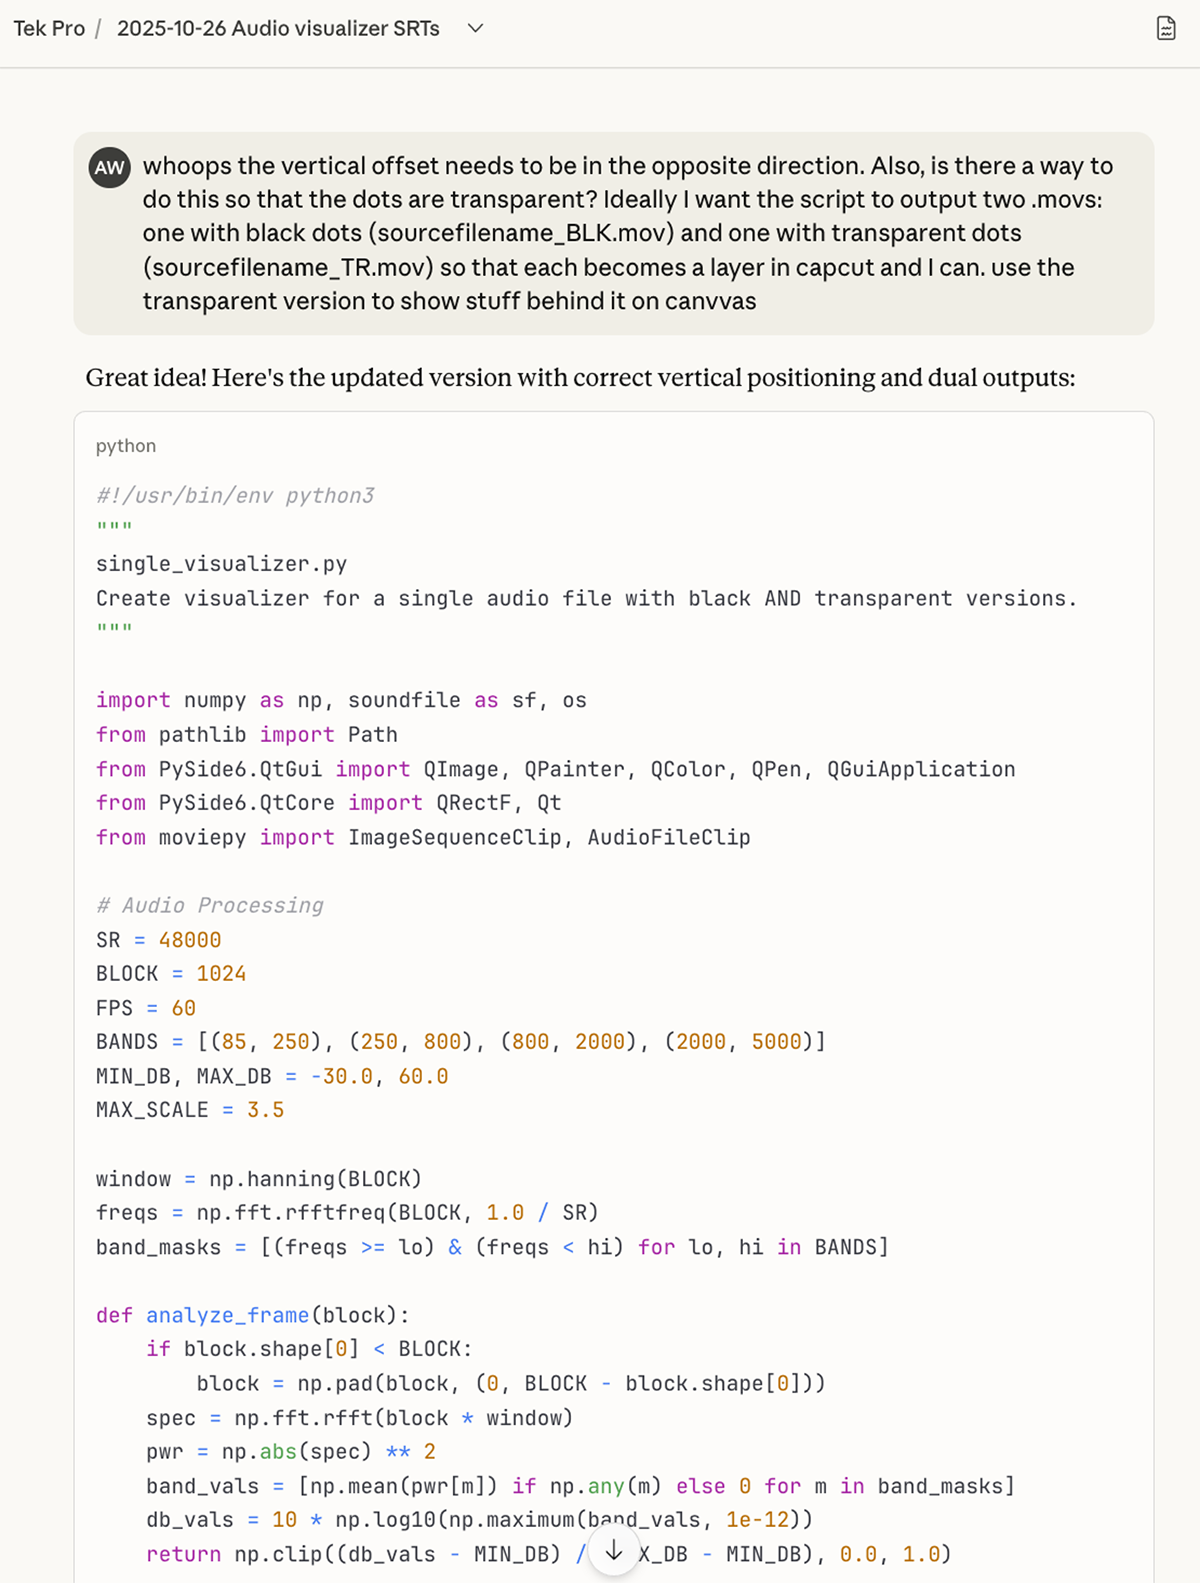The width and height of the screenshot is (1200, 1583).
Task: Click the band_masks list comprehension line
Action: [x=490, y=1247]
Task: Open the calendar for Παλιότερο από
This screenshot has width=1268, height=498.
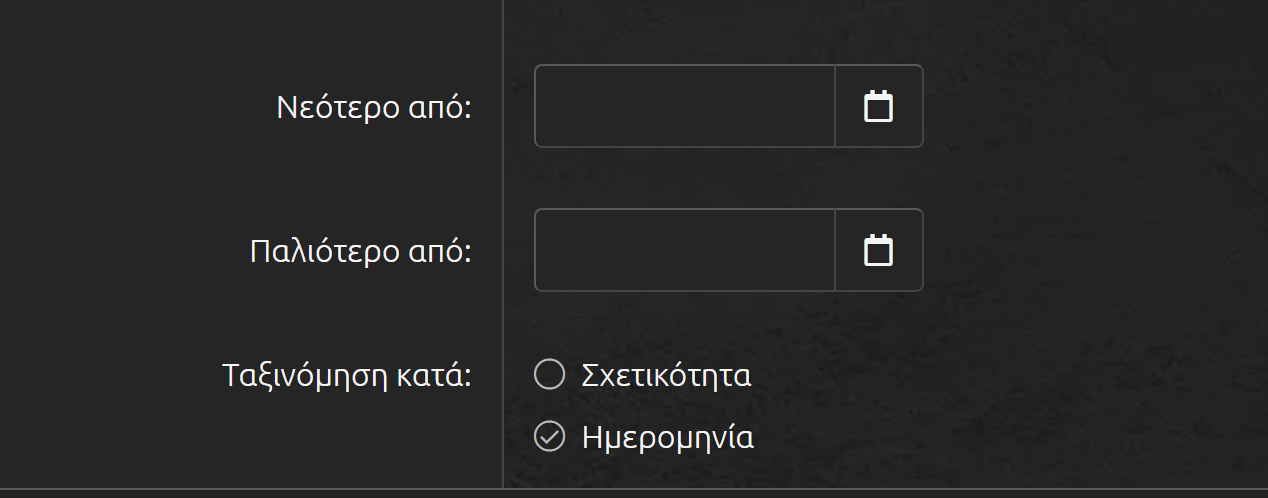Action: tap(878, 250)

++++++++++++++++++++

• **Task brief**
Omit the pictures, and please restate word for word the lines running from the line with "Task: Open the calendar for Παλιότερο από" to the end of the entries.

• **Exercise response**
Task: Open the calendar for Παλιότερο από
This screenshot has width=1268, height=498.
Action: tap(878, 250)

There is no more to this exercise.